December 2006 Archives

How the Other Half Live

--- Originally published on the Adaptive Path Blog ---

Last week Todd Wilkens and I did our two-day Beyond Best Practices training for a big, multi-national corporation. We spend a lot of time in that workshop talking about the future, the types of changes and affects user experience professionals can have on their projects and companies. We talk about methods and examples and ways folks in UX can bring about the change they'd like to see in their organizations.

One of the attendees came up to me during a break and asked me a simple question. She said, "what do you do, when after a re-org, someone comes in and says 'can't you just put an image there, and change this text, and oh, re-label the global nav to be this instead?'" She said this is a constant battle, where they are forced to defend their position as user experience experts to anyone in the marketing department who has "done web stuff before" and has a new, better way to do things.

I spoke to her about the need of defining roles, of picking battles, of creating a record of success that proves her decisions are good decisions with positive outcomes. I spoke about the need to channel the excitement and energy into something that will support her in her efforts to build a user-centered site. I spoke of the need of having executive support behind her that can back up her decisions. But I still can't help but feel that I let her down, that I could have helped her more.

Talking with her, it brought back memories of my days at PeopleSoft. We were always putting out fires, being reactive instead of proactive, and constantly fighting against being treated as order takers by the product marketers. The PeopleSoft web team did a great job of proving that we knew the business of the web, and eventually we earned respect for our knowledge and expertise. But that respect took a long time to build, and there were a lot of battles that we fought, many of which were lost (being forced by VPs to call "Training" "Education Services" comes to mind).

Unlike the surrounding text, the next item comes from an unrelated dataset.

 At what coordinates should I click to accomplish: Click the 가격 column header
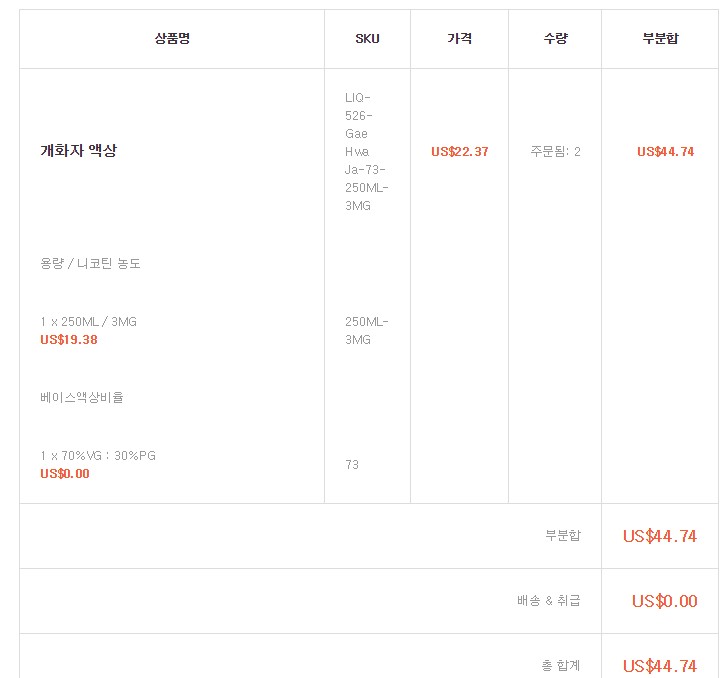pos(459,39)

Working at Adaptive Path, I've had the luxury of not having to deal with these types of project issues anymore. Sure, we have our share of issues, but clients come to us when they are ready to work with us. And if we push them to do something they aren't ready for, well, as much as we may not like it they just don't do it. But we don't have to live day-to-day with the compromises of a corporate site. As external consultants we have a different relationship to the stakeholders and business owners. We are brought in for our expertise, we (usually) don't have to fight to prove it.

It reminded me that for all that we are doing to push the field forward, there are still a lot of folks in the trenches, fighting the good fight over whether to change the link from "training" to "education services." And damn, I'm glad that it isn't me anymore.